Disciplining my child is one of the most challenging jobs that I have as a parent. I want my son to understand why some behaviors are wrong and I want him to learn to make good choices. But I also want to do this in a positive way.
The most powerful way to discipline a child is to get them to truly listen to what you have to say and to support them to learn from their mistakes.
This is what I’ve tried to do ever since my son was a toddler. And in time, I’ve found a strategy that works!
The best thing about it is that it allows me to be the gentle parent that I want to be. And it helps my son communicate better and learn how to do better the next time.
4 strategies that are NOT effective and why
Before sharing with you this strategy, I want to quickly discuss the reasons why some popular disciplining strategies are not effective.

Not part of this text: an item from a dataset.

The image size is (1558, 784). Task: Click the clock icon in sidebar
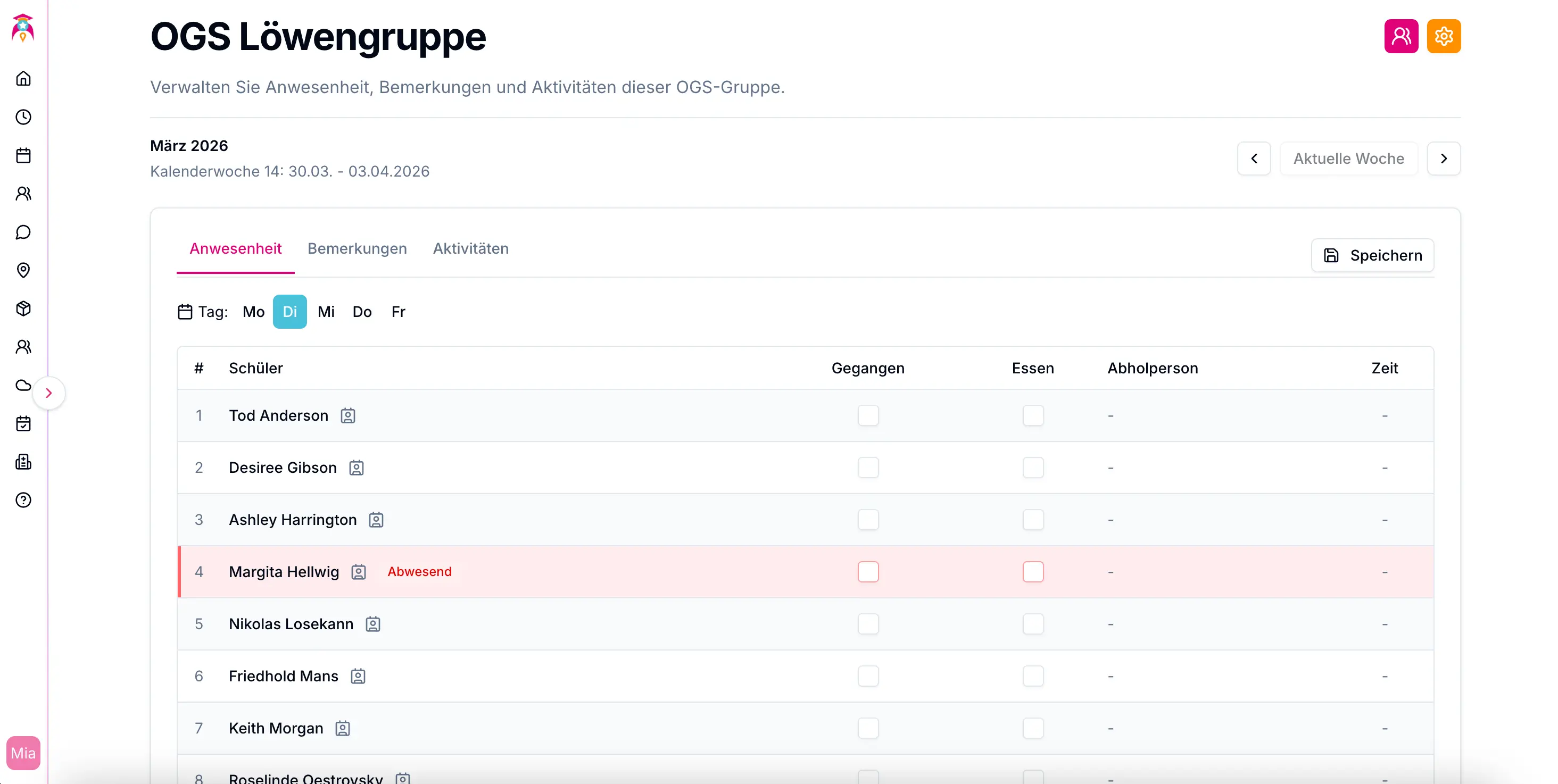[x=23, y=117]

For me, understanding why these strategies don’t work helped me find better ways to handle difficult parenting moments.
Also, this allowed me to control my emotions and reactions a lot better because I understood that some of my behaviors are just making things a lot worse.

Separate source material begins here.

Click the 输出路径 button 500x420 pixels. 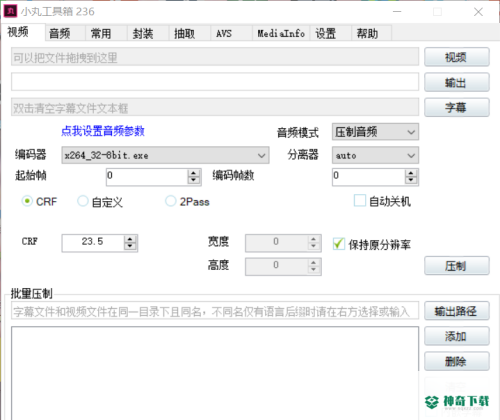pyautogui.click(x=457, y=311)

My first instinct when something bad happened was to lecture my son about it. And it took me some work to keep this under control. But using a lot of words and repeating the same thing over and over again is just overwhelming the child. After a while, the child stops listening to you.

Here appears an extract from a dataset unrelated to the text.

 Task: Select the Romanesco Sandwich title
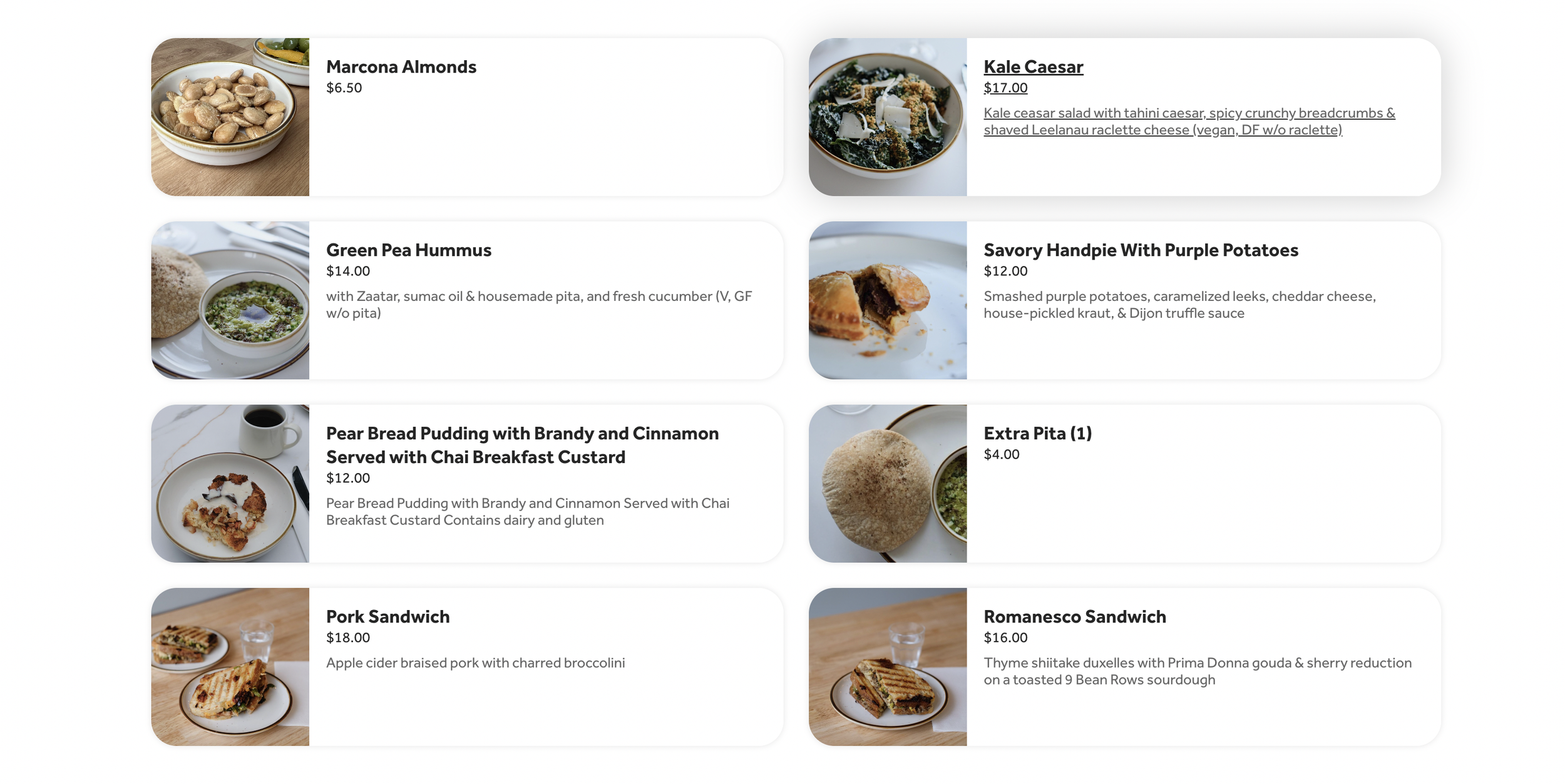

This method is not promoting communication and problem-solving. It only brings additional disconnection between you and your child.
This method is ineffective because it focuses on repeating the same thing over and over again although it didn’t have any results in the first place. When your child is not listening to something you say, repeating the request in exactly the same way will bring exactly the same effect.
In time, the child will just “filter” these requests and ignore them. This is not something that the child does to annoy you, but more of a natural response to nagging. (If you ever had someone nagging you, then you probably understand this reaction.)
Yelling is not making your message more powerful. It only scares the child and makes it harder for you to connect with them and find a positive way to solve the problem.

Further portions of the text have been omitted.